In various ways, I have introduced a number of elements that have no analog in the original context; in particular, economics. Naturally enough, this is frequently associated with the term "the Market", which, along with "the Net", I have made cognate to "Heaven and Earth" in the source text.

Large parts of the original Dao De Jing are collections of proverbs, ostensibly from the common culture of its time; I have taken this as a cue to integrate sayings from modern culture where relevant. It is especially gratifying when both cultures have independently generated what is effectively the same saying: a common observation about the natural perversity of the world seems like the best possible indication that you're actually onto something.

In many places, I have chosen to change the general into the specific. One of the aspects of the original text is that it contains riddles, whose answers were more or less accessible to its original audience. Many of these are still answerable by modern scholars, but in any case they do not translate readily to a general audience, so I have chosen to answer them instead, or to abuse them to my own purposes.

In general, I have treated other translation difficulties as opportunities as well. In most cases where my source translations were inconsistent and incoherent, I have pursued my own purposes instead, while still making some effort to be consonant with the original.

An occasional overriding interest is to make the result true in its new context, as well as relevant to it: basically, I have tried to avoid saying anything that a developer should know just ain't so. This does make some passages less literal, and arguably more awkward.

On the other hand, one final consideration: poetry trumps everything.


From the beginning, it was my explicit intent to do a specific kind of violence to the Dao De Jing, while staying as true to the letter and spirit of the original as is practical.

Of course, you can look at even the most earnest and literal translation as just such an exercise in specific violence. However, I think there is a difference in whether your intent is simply to represent the original, or if there is some additional interest at work.
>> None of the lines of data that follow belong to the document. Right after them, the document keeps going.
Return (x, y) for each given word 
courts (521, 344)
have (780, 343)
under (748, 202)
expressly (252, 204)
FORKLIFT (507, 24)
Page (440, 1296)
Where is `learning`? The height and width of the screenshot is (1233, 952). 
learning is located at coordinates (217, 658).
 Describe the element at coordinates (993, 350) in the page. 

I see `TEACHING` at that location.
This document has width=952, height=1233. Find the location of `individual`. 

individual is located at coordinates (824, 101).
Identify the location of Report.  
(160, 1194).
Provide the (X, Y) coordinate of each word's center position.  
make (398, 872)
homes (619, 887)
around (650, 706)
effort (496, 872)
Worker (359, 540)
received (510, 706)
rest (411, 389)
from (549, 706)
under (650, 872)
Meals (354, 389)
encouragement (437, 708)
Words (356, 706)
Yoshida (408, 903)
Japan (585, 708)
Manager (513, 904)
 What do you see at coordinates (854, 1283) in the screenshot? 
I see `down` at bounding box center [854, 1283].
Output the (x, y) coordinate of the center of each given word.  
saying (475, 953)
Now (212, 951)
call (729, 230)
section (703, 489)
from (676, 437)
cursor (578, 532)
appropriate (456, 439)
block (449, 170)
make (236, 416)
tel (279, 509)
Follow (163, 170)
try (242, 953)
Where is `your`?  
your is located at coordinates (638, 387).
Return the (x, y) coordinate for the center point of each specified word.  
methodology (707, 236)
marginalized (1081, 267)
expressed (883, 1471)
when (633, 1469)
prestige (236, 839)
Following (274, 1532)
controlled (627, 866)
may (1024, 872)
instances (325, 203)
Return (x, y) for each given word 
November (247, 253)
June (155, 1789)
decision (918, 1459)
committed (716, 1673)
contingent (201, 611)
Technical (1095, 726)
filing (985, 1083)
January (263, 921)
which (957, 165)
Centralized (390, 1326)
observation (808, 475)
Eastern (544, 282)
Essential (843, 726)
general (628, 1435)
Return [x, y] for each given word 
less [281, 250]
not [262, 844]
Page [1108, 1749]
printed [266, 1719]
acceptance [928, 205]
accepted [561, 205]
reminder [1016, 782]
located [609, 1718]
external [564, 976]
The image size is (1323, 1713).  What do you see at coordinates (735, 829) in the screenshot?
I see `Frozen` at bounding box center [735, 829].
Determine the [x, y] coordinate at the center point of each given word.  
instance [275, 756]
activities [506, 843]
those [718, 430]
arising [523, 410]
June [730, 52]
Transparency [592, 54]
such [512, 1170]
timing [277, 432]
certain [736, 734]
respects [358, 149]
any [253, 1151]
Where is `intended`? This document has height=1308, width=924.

Thus, while it should be possible to learn the principles of the Dao De Jing by reading _The Way of the Consultant_, a serious student should really seek out a proper translation.

One lesson I have taken from this enterprise: refusing to admit what kind of violence your intent requires leaves you in the position of pretending that you are doing no violence at all. This kind of position is awkward at best; ultimately, I think, it is untenable as standing tiptoe. In the end, I'm afraid, that might be what led Mitchell astray.